B.D – Toutes les options sont ouvertes sur l’élaboration des plans de soutien PAC. Soit on part sur un plan défini par l’Etat, soit il est elaboré en collaboration entre l’Etat et les régions, soit on a des plans régionaux pour lesquels l’Etat s’assure qu’il y ait une cohérence globale. En tant qu’agent de chambre d’agriculture, je suis actuellement incapable de dire vers quoi on s’oriente. La vraie question, c’est comment on décline. Si on le fait à un échelon plutôt régional, il va falloir veiller à une certaine cohérence au niveau national, ce qui demandera beaucoup de temps. Si c’est l’inverse, il va falloir arriver à prendre en compte les spécificités de chaque région. Dans un cas comme dans l’autre, il va falloir mettre beaucoup de moyens à l’élaboration de ces plans de soutien.

Ce dont j’ai peur, fort de l’expérience de la déclinaison de la PAC actuelle (2014-2020), c’est que ça nous amène à des périodes de transition longues qui sont un vrai souci pour les exploitants agricoles. Dans ce genre de période, ils n’ont pas de visibilité, il peut y avoir des retards de paiements, des cahiers des charges pas complètement finalisés… Pour des exploitants agricoles qui dépendent, pour certains de manière conséquente, des aides PAC et qui sont sous la pression permanente des contrôles venant par ruissellement (l’Europe mettant sous pression l’Etat Membre et éventuellement les Conseils Régionaux par rapport à certaines aides qu’ils gèrent), si en plus on n’a pas de règles précises, c’est compliqué. J’ai vraiment peur qu’on prenne du retard et qu’on soit dans une période de transition sans fin. On a une politique agricole qui se renouvelle tous les six ans et des exploitants agricoles qui, lorsqu’ils investissent, empruntent sur huit, douze voire quinze ans. Ce n’est pas compatible. Je pense qu’il va de toute façon y avoir un très fort transfert de complexité vers les Etats Membres, c’est une réponse du berger à la bergère vis à vis de certains Etats Membres dénonçant un diktat de Bruxelles.

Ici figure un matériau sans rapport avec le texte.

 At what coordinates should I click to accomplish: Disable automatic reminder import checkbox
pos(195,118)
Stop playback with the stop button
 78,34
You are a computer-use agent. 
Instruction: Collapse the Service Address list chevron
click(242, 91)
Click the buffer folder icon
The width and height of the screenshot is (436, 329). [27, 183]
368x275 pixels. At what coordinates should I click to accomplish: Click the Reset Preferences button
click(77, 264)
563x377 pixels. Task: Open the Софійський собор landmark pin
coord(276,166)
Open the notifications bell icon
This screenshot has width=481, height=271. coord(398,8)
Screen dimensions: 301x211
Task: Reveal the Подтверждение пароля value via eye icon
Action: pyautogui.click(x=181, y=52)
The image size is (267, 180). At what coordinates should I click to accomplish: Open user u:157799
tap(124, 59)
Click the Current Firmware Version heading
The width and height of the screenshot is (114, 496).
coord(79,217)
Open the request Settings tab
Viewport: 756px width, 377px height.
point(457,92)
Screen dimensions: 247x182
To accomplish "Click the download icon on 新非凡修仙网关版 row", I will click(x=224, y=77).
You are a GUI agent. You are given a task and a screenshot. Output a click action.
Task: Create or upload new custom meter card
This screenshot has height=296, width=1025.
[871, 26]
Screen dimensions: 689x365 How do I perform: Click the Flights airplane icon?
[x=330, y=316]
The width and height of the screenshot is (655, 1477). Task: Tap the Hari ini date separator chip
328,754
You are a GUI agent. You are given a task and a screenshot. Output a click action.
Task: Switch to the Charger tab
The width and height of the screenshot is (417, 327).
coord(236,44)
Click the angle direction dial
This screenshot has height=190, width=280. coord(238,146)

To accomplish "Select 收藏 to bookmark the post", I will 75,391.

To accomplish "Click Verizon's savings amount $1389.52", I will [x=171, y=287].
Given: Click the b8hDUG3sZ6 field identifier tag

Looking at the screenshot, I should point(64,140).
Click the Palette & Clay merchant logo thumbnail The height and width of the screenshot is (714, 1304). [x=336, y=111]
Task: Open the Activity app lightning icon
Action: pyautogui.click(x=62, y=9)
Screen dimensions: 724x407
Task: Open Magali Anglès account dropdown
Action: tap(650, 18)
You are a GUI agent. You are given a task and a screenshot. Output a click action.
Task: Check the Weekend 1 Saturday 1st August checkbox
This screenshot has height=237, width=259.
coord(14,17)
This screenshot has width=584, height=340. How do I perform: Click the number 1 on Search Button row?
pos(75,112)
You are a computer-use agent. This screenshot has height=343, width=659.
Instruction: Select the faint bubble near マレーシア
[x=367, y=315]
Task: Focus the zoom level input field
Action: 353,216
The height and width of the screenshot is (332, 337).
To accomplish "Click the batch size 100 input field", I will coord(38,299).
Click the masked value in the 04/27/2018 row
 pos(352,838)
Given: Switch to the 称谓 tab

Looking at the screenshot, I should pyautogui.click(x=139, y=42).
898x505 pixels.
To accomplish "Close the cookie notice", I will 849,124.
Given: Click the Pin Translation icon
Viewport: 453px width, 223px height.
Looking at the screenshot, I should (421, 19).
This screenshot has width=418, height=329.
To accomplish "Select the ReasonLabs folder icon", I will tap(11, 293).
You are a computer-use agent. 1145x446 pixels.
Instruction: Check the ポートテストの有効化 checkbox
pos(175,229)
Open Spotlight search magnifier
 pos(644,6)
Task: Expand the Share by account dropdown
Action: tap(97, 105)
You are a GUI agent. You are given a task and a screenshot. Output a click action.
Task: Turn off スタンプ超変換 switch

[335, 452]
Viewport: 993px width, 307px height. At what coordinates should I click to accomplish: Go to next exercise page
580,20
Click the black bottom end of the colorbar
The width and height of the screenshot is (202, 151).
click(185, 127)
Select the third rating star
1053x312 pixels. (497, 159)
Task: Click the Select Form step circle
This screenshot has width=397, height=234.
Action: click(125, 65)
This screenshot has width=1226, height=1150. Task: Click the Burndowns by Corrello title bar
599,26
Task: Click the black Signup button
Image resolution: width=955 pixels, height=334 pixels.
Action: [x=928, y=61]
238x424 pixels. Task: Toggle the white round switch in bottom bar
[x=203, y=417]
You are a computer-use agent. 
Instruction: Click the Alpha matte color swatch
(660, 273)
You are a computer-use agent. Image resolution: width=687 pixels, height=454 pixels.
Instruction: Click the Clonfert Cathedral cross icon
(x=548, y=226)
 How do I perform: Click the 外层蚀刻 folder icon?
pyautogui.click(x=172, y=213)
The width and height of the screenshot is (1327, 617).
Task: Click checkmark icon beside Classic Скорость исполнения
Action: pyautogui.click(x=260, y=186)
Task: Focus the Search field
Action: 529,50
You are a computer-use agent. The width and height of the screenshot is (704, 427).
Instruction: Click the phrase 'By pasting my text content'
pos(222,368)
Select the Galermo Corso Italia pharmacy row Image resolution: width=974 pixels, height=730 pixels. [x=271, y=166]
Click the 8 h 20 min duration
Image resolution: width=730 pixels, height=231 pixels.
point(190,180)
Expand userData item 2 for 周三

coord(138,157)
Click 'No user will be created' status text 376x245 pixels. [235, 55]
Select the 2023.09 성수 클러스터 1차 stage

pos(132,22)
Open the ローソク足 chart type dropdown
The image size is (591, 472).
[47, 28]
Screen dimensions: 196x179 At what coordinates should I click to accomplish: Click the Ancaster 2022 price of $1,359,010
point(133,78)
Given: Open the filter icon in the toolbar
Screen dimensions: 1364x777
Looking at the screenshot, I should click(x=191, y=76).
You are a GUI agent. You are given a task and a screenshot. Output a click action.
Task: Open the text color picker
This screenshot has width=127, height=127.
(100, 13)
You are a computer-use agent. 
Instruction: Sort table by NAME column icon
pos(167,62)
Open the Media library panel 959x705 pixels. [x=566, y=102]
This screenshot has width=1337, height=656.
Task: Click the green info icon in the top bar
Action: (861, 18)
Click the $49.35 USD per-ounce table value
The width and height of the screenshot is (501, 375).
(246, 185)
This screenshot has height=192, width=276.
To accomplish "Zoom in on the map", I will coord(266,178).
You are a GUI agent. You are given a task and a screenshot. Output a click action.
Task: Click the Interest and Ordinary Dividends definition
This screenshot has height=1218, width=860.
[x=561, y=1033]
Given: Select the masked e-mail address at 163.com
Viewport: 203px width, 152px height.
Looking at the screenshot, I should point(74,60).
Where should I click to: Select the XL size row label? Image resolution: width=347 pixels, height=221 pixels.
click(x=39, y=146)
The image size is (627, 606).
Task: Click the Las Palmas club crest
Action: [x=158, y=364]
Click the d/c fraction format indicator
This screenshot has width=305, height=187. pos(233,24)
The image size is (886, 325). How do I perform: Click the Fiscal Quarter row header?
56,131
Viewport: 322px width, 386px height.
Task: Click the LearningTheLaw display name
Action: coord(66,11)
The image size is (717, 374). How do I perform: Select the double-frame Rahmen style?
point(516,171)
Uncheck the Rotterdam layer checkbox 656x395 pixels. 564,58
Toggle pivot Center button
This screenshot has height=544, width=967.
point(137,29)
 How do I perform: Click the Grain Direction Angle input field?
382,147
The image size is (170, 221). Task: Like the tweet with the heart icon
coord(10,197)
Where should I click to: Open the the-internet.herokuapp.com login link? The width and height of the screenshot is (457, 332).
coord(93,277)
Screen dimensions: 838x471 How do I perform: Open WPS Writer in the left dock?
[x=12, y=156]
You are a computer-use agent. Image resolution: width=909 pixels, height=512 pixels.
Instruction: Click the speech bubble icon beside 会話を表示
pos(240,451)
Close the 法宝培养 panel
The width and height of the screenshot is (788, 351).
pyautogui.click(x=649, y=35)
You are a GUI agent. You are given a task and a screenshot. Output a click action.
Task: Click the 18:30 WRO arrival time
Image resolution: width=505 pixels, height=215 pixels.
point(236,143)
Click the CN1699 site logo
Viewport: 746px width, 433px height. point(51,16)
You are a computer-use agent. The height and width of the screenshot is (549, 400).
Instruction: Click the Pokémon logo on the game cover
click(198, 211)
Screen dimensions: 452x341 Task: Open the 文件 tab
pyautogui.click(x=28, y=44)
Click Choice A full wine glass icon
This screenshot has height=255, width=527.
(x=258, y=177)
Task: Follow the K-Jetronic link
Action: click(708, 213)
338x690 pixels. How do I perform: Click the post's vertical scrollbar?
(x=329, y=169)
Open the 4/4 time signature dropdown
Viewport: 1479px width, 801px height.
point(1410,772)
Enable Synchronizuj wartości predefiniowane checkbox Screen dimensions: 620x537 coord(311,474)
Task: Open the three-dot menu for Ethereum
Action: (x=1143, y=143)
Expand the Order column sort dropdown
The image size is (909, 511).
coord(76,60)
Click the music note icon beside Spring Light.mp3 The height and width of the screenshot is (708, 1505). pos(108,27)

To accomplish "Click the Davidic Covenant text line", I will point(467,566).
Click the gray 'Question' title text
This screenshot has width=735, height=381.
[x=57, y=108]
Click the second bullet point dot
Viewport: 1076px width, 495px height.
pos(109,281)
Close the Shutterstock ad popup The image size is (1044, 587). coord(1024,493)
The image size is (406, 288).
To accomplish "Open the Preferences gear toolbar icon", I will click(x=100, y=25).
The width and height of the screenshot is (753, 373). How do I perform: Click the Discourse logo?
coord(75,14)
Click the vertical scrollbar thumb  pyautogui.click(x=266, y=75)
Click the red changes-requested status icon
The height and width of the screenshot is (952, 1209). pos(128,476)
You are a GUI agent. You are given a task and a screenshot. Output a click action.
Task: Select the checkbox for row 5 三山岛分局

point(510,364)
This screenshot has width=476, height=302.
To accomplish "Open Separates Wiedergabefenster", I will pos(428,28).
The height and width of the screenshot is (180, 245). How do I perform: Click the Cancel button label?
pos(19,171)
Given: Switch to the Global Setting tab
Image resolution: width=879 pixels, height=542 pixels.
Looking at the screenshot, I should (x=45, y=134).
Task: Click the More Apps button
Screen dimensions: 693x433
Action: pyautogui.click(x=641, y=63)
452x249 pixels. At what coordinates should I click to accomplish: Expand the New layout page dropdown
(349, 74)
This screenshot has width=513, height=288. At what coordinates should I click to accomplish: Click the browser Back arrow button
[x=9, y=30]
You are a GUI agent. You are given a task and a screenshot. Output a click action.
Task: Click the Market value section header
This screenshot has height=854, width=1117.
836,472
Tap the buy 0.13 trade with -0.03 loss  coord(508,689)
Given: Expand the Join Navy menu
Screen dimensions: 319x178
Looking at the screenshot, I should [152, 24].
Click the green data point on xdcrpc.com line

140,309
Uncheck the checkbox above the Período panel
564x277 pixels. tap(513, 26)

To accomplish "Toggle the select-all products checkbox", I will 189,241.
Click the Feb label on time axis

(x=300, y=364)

Il faudra qu’on soit très vigilants sur nos plans de soutien pour savoir s’ils ne sont pas en complet décalage ne serait-ce qu’au niveau des exigences imposées à nos exploitants par rapport à d’autres pays. Une mise en oeuvre des nouvelles mesures pour 2021, je n’y crois plus vraiment. On aura certainement une période de transition qui sera, espérons le, la moins longue possible. Il nous a fallu quasiment un an et demi pour arriver à mettre en oeuvre ce qui l’a été en 2015 au niveau français. Il faut éviter le flou, la première étape importante sera de décider assez vite qui gère les plans de soutien. C’est nécessaire pour que l’on s’en sorte le moins mal possible à notre niveau.